#### [EXERCISE DATA]
——

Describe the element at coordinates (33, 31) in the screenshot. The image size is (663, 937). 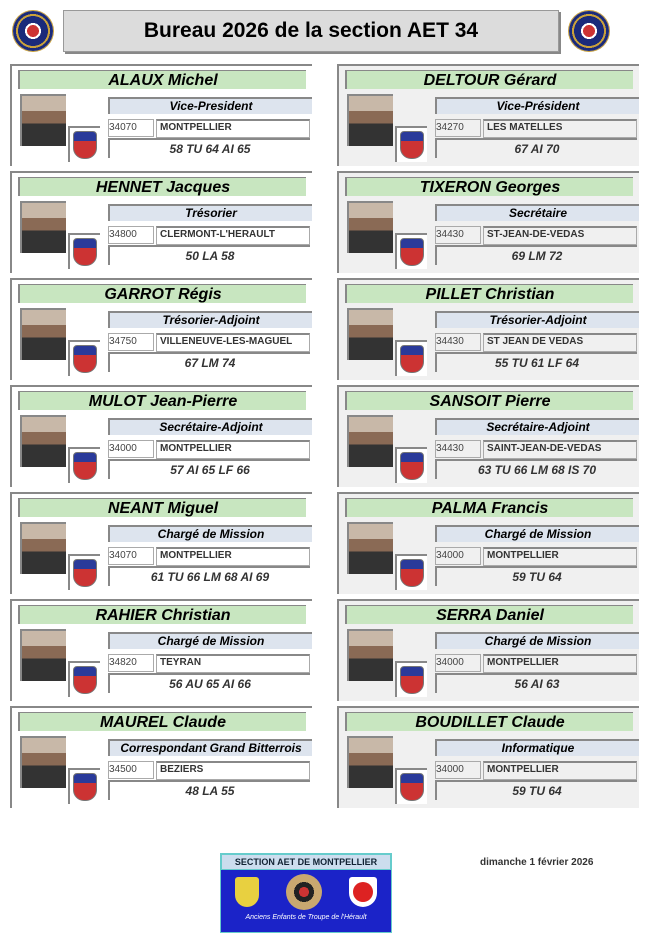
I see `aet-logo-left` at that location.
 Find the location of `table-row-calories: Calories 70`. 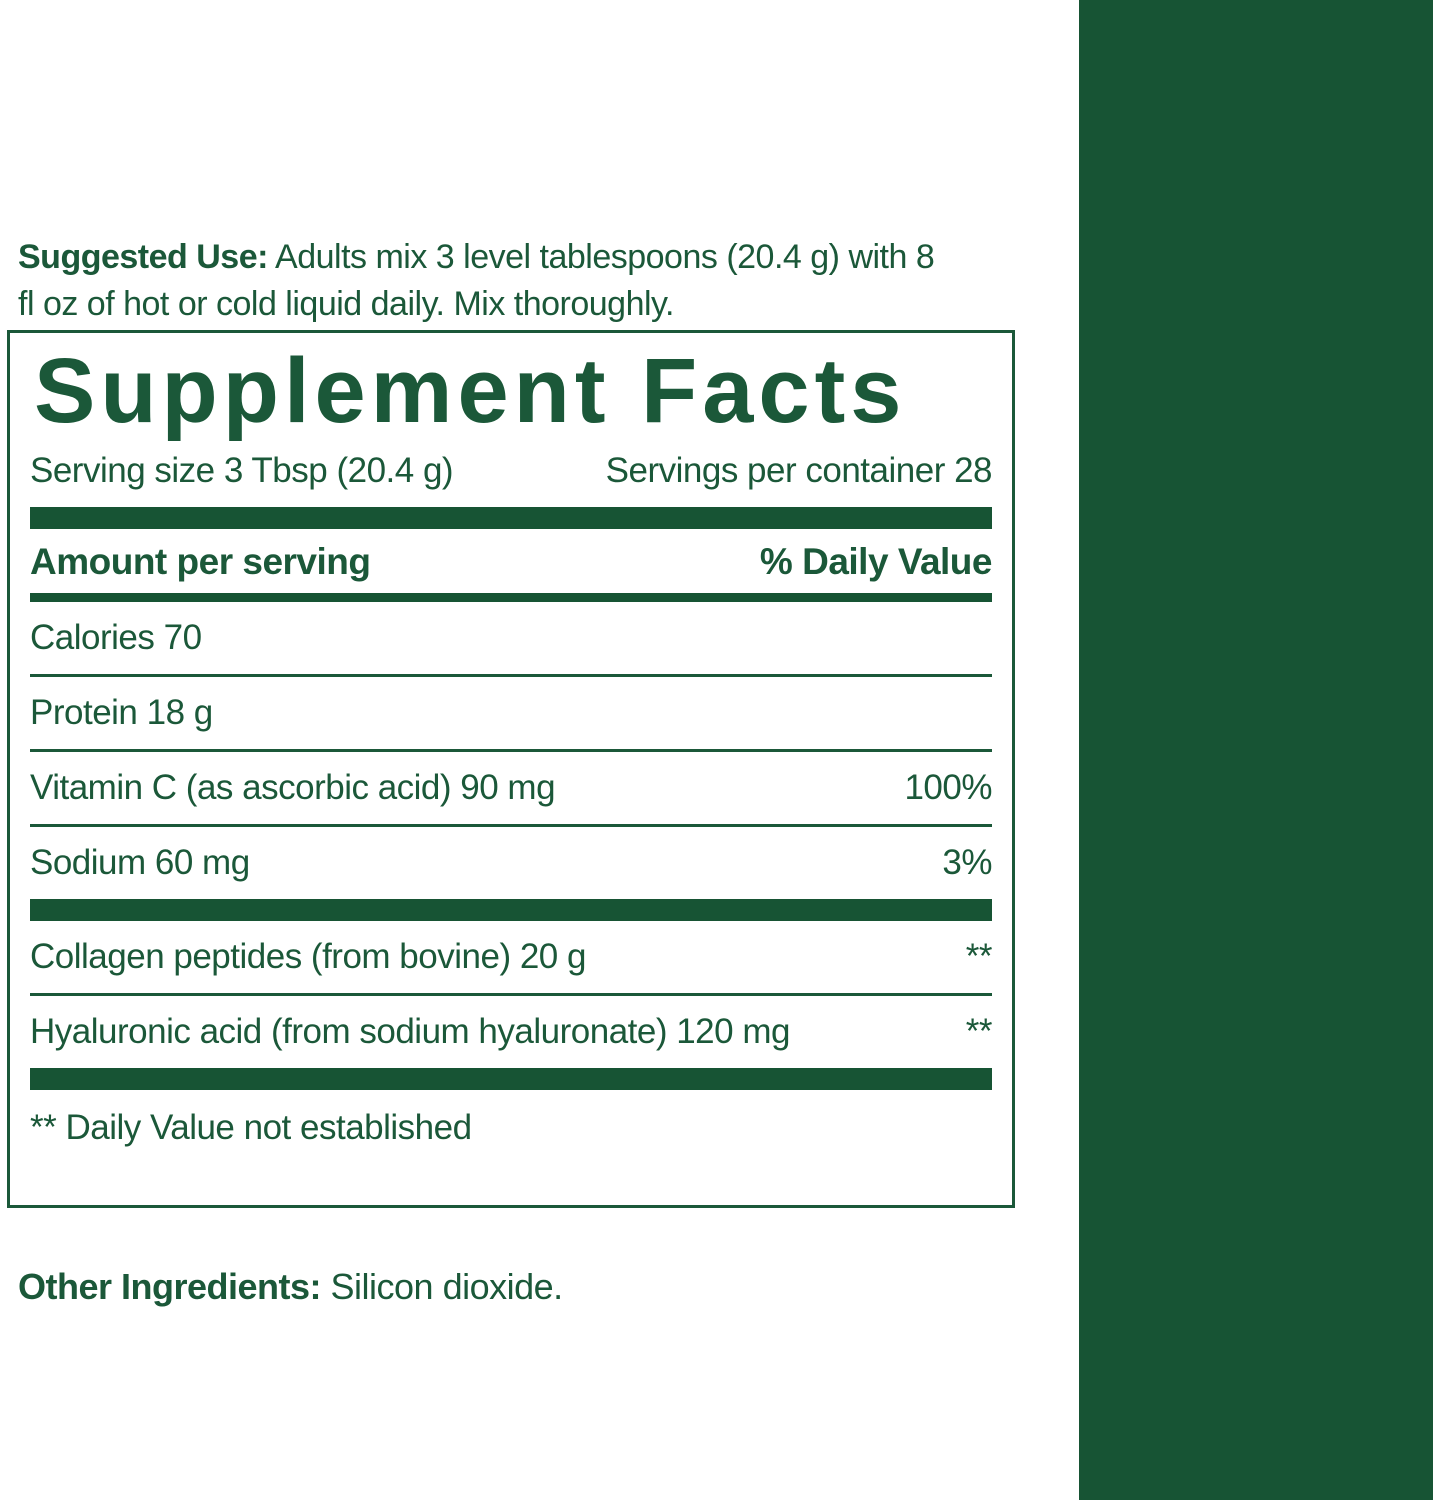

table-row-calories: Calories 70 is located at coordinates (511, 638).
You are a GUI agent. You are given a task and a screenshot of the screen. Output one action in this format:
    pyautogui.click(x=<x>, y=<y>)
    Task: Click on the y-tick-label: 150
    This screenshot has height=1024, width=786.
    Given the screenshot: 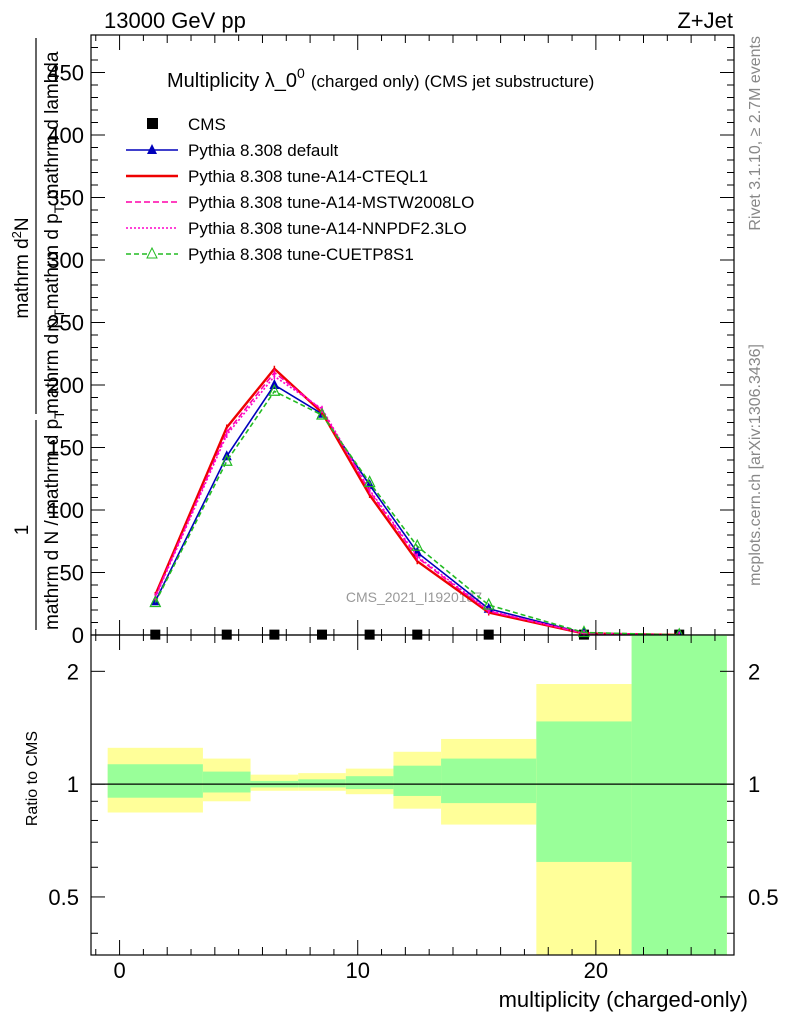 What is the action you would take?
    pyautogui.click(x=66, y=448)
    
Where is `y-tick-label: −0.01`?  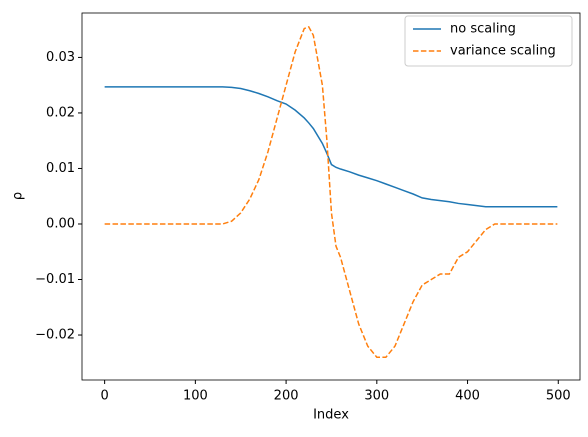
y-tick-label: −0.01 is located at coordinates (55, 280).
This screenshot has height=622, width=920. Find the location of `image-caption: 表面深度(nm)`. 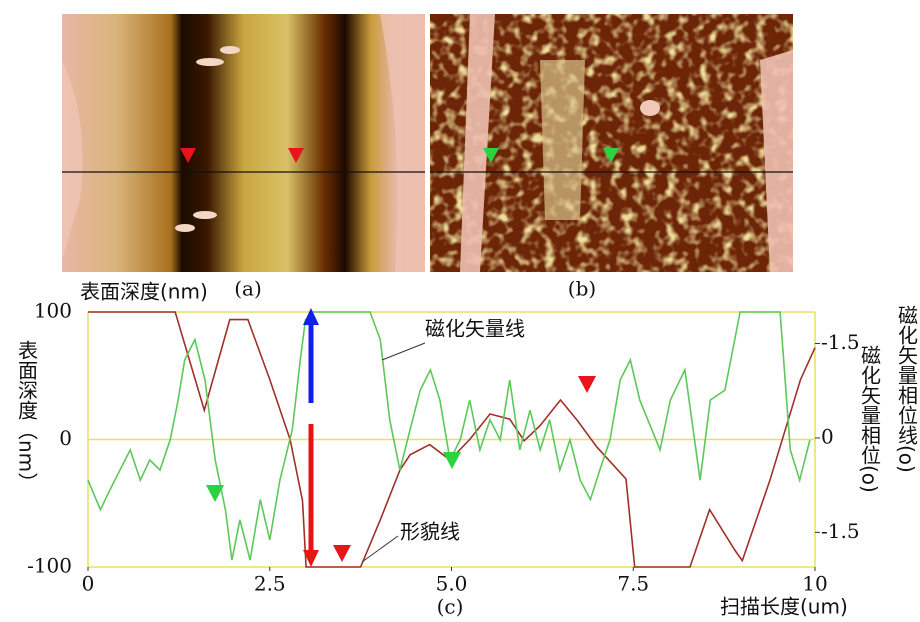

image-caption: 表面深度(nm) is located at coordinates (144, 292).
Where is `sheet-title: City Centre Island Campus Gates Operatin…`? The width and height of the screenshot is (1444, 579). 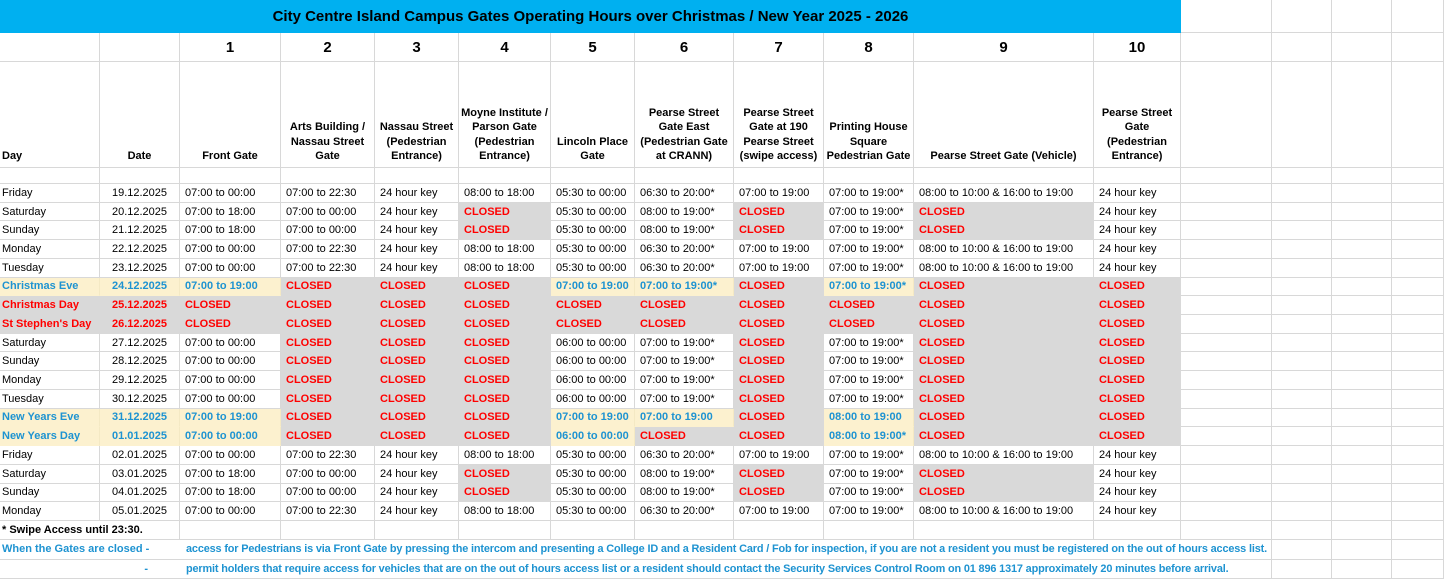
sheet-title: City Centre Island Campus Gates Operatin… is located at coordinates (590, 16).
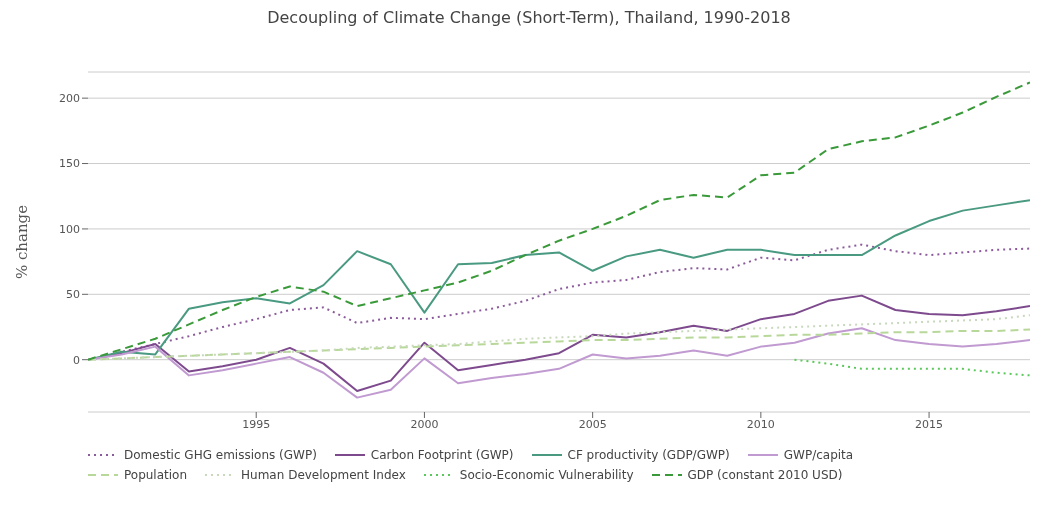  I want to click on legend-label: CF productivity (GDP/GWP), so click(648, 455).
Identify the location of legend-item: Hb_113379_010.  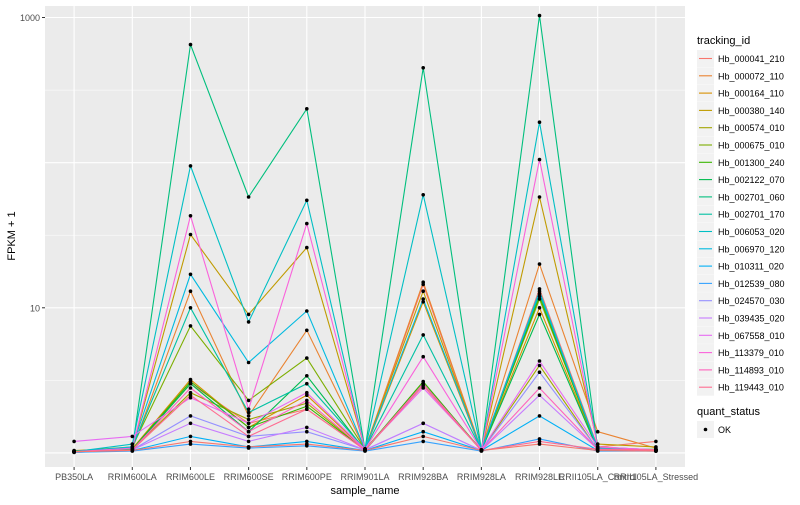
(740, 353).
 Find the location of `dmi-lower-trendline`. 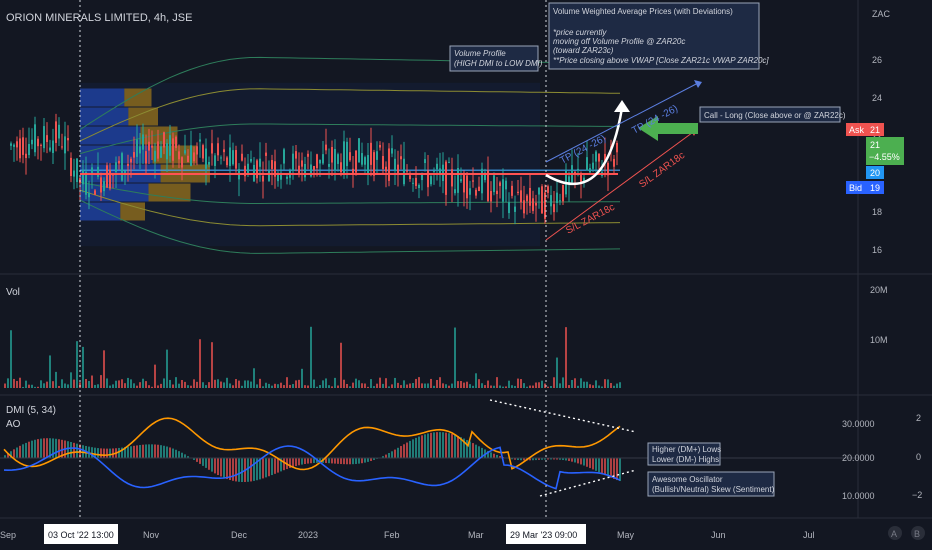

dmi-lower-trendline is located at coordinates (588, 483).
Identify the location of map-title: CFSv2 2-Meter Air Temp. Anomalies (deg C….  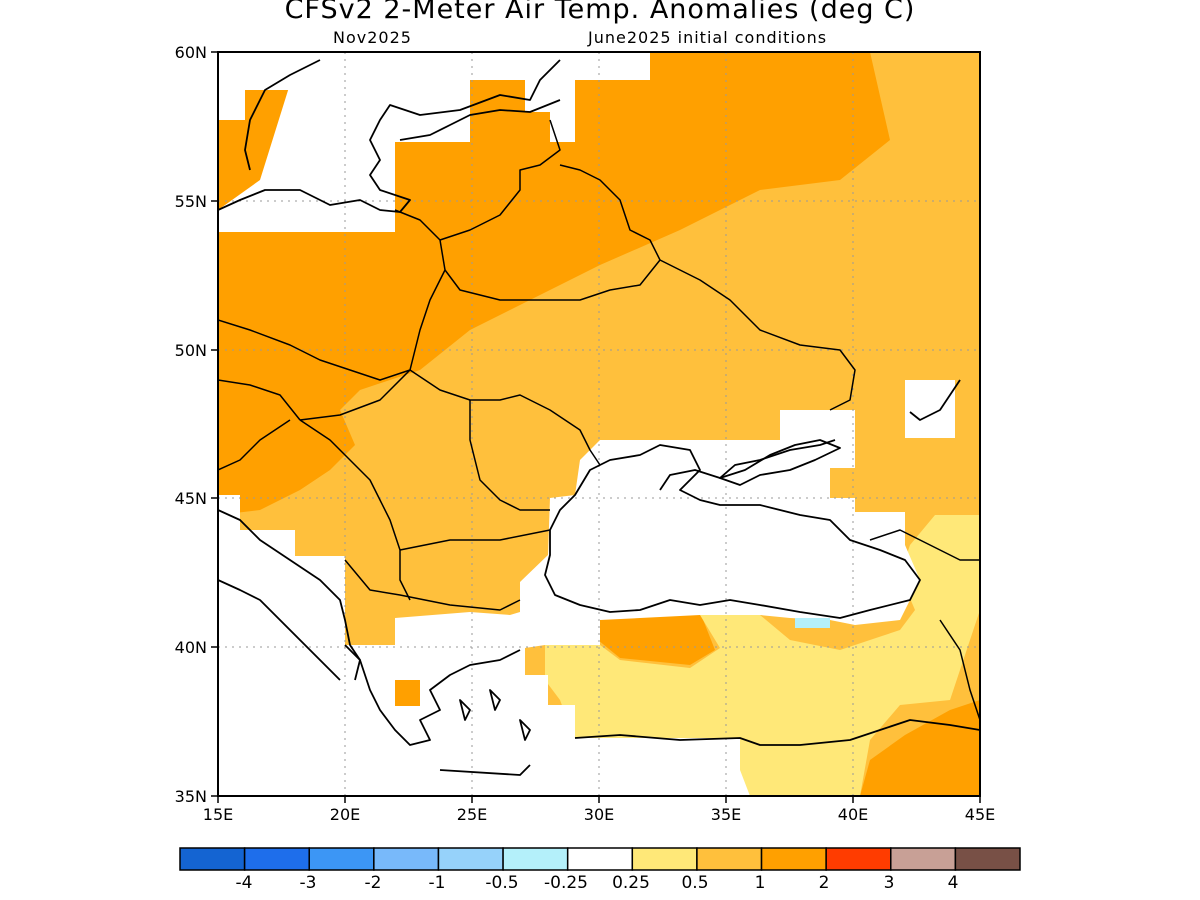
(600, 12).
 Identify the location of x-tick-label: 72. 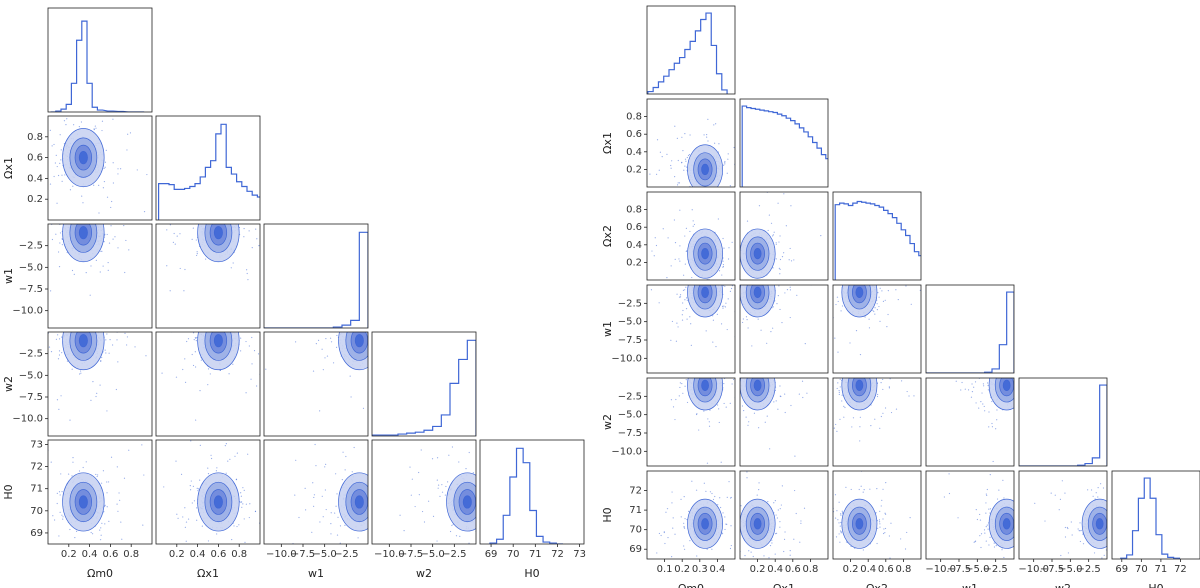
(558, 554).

——

#### [WHAT YOU ARE ASKED TO DO]
Render the material from the line with "is (1444, 579)." through the end of the material as a Markdown table with the columns Row and Line text, one row per line, skipping blank lines and leaving out the pictures.

#### [EXERCISE RESPONSE]
| Row | Line text |
|---|---|
| 1 | Where is `sheet-title: City Centre Island Campus Gates Operatin…`? The width and height of the screenshot is (1444, 579).  |
| 2 | sheet-title: City Centre Island Campus Gates Operatin… is located at coordinates (590, 16). |
| 3 |   I want to click on legend-label: CF productivity (GDP/GWP), so click(648, 455). |
| 4 | Identify the location of legend-item: Hb_113379_010.   |
| 5 | (740, 353). |
| 6 |  Find the location of `dmi-lower-trendline`.  |
| 7 | dmi-lower-trendline is located at coordinates (588, 483). |
| 8 | Identify the location of map-title: CFSv2 2-Meter Air Temp. Anomalies (deg C….   |
| 9 | (600, 12). |
| 10 |  Identify the location of x-tick-label: 72.  |
| 11 | (558, 554). |